Trauma in pregnancy (third trimester)

Case contributed by Heather Pascoe
Diagnosis certain

Presentation

High speed motor vehicle accident in a 35 week pregnant patient.

Patient Data

Age: 40 years
Gender: Female

Chest, Abdomen and Pelvis

ct

Chest:

  • Undisplaced fractures through the lateral aspects of the left 3rd-6th and the right 1st and 2nd ribs anteriorly.

Abdomen/Pelvis

  • Third trimester fetus within the uterus.
  • Heterogenous placental enhancement with several moderate sized non-enhancing segments, suspicious for but not diagnostic of abruption. 
  • Large right-sided retroperitoneal hematoma with active contrast extravasation from the right ovarian vein.
  • Lap-belt subcutaneous bruising.
  • Bilateral lateral wall subcutaneous contusions.

Case Discussion

Never refuse or delay a referral for a trauma CT because a patient is pregnant. In severe trauma in a pregnant patient, a CT is justified if the mother is unwell as her condition may be life threatening to not only herself but also the fetus.
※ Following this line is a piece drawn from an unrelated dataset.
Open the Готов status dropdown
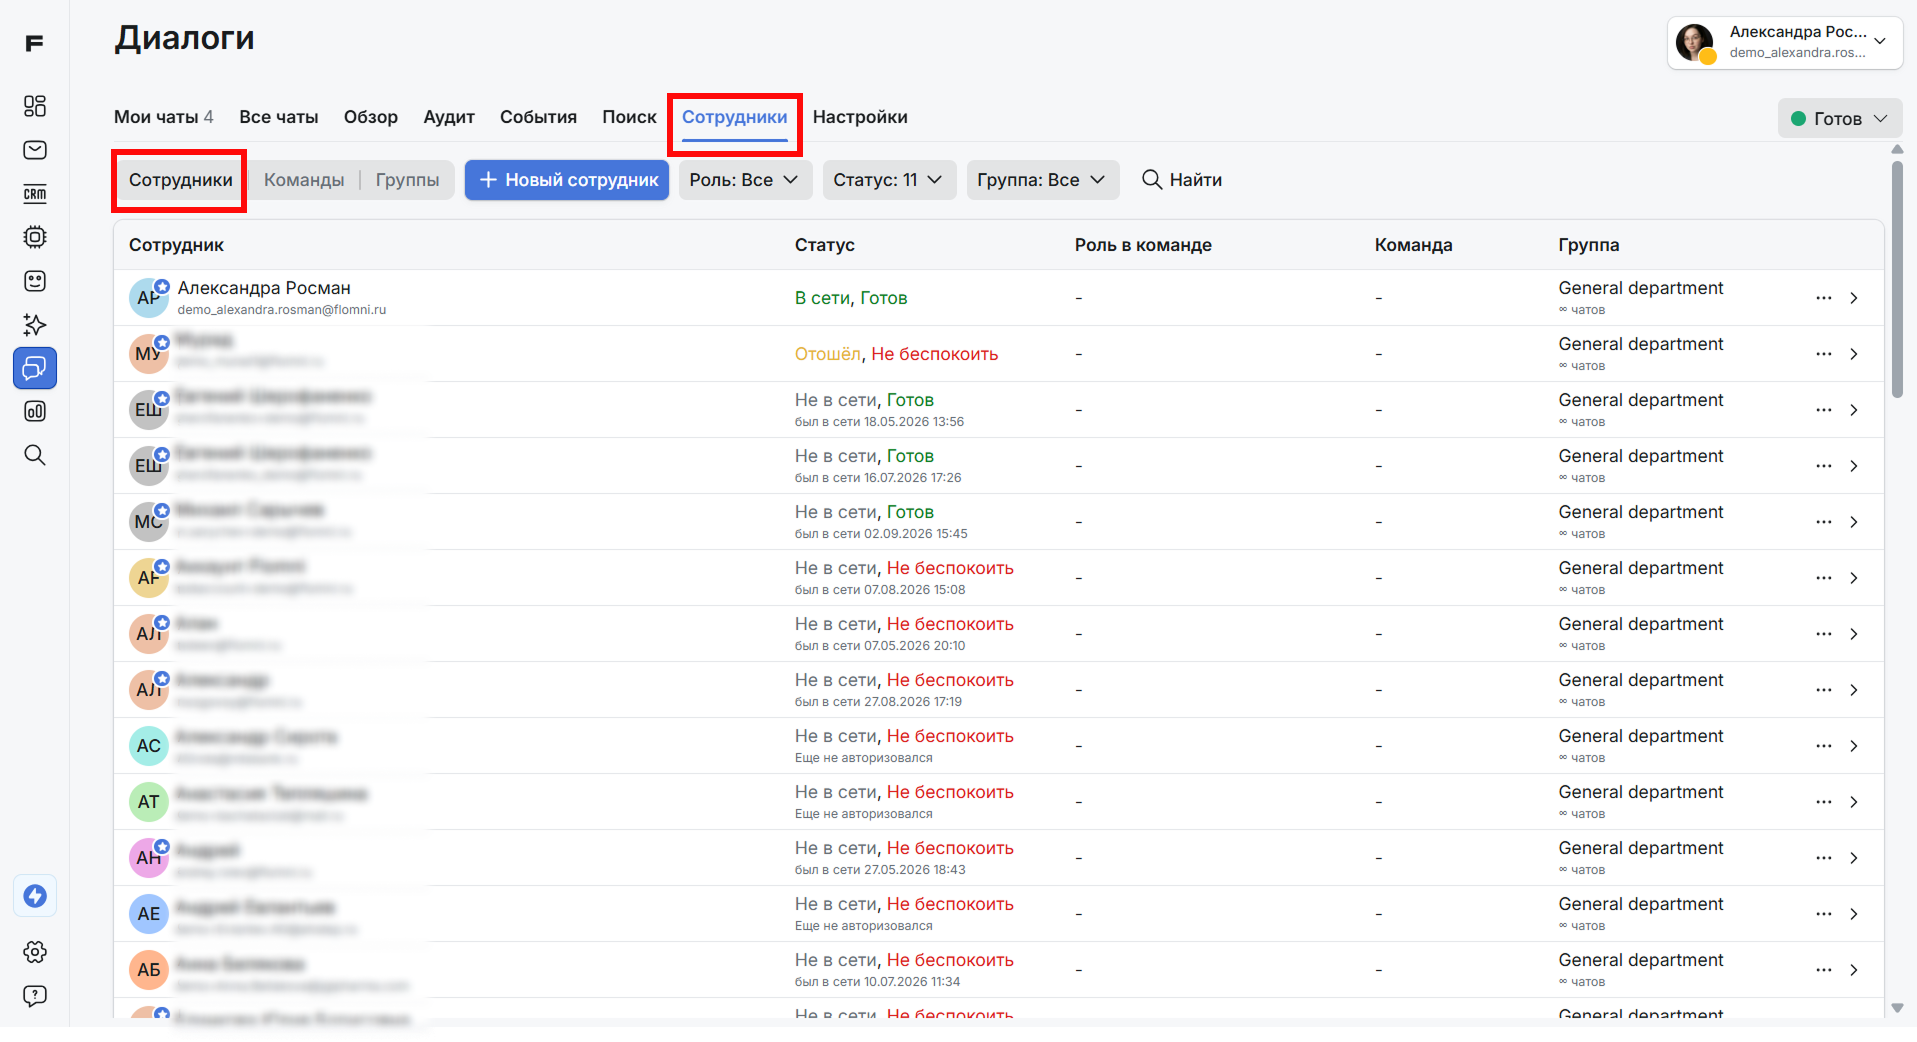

Traumatic injuries in pregnancy are divided into maternal injuries, injuries to the gravid uterus and injuries to the fetus. Direct injury to the fetus is uncommon as it is protected by the maternal body wall, the uterus and amniotic fluid. Thus injuries to the fetus are most common in the third trimester when the volume of amniotic fluid relative to the volume of the fetus is reduced.